* WHAT YOU WILL DO *
No pictures go in the copy. Restate, word for word, each line from the one containing "The image size is (868, 1375)." through the last line below.

——————

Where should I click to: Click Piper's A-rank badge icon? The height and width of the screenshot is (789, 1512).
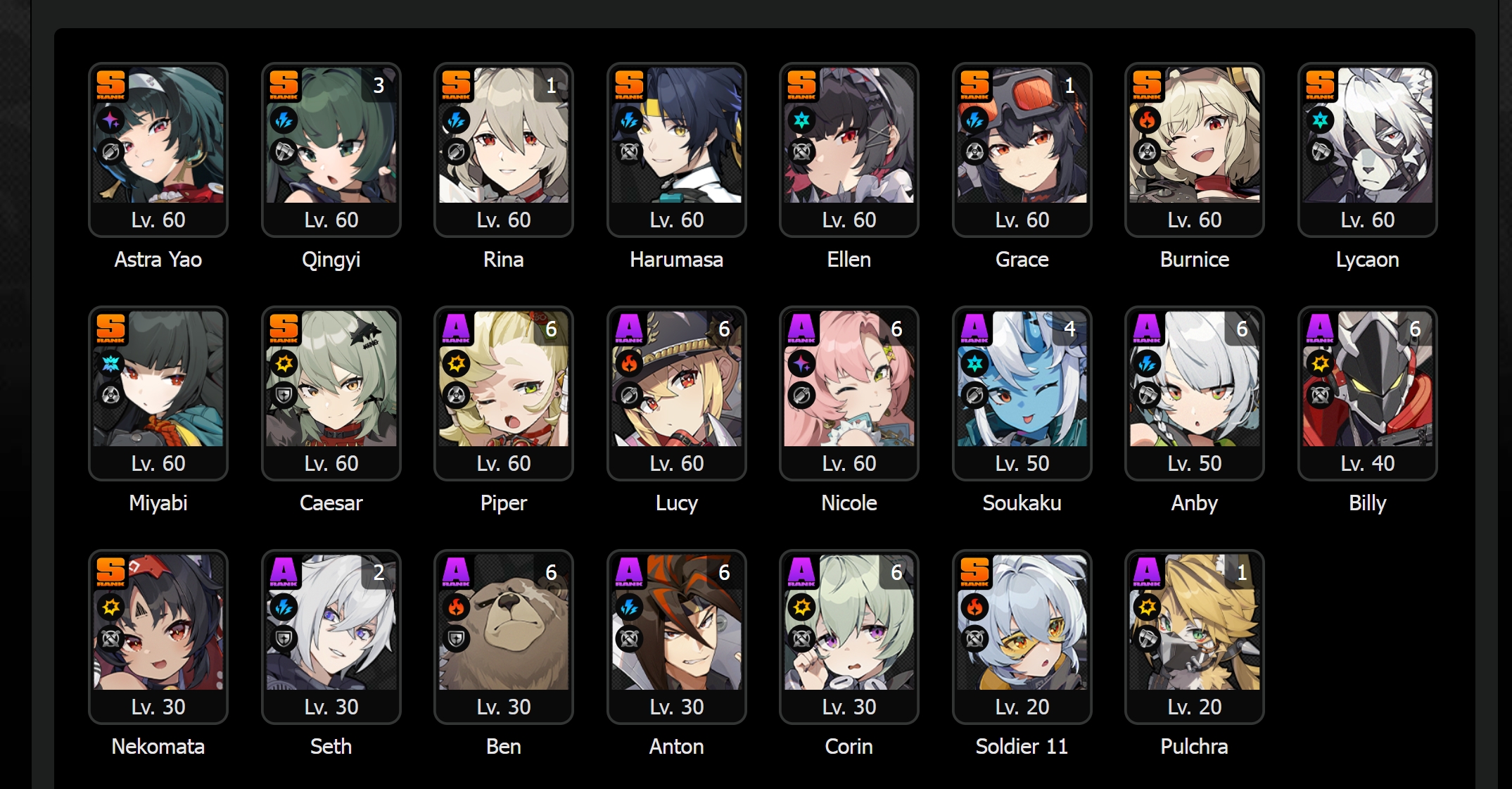(x=456, y=328)
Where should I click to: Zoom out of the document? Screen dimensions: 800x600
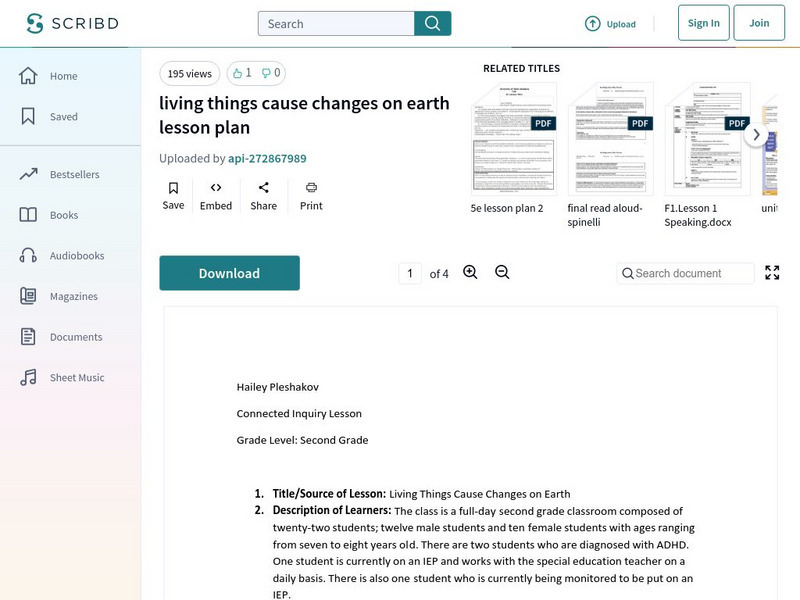(502, 273)
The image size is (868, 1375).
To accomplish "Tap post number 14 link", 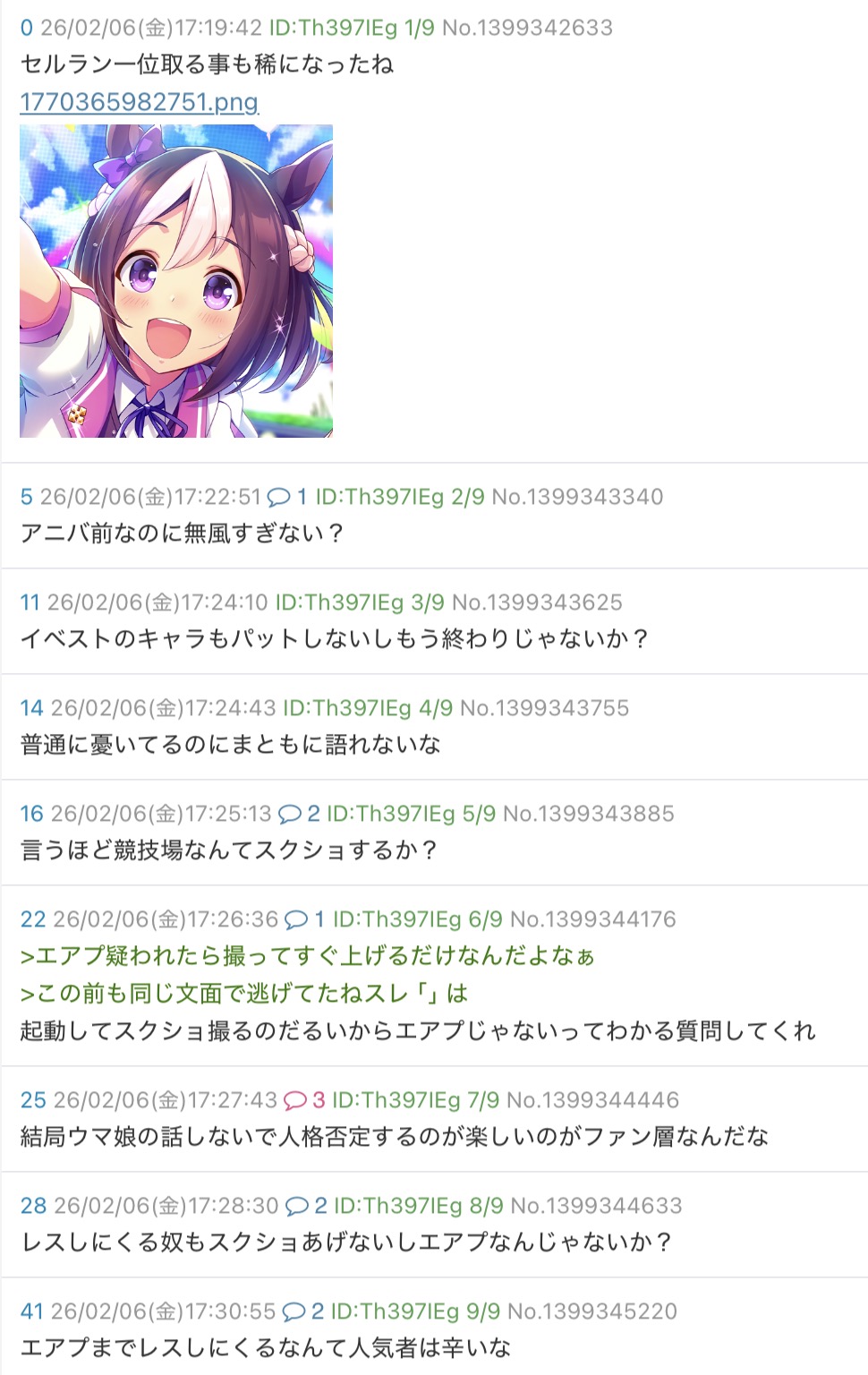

——————

* EXERCISE RESPONSE *
The image size is (868, 1375).
To accomplish "Tap post number 14 link", 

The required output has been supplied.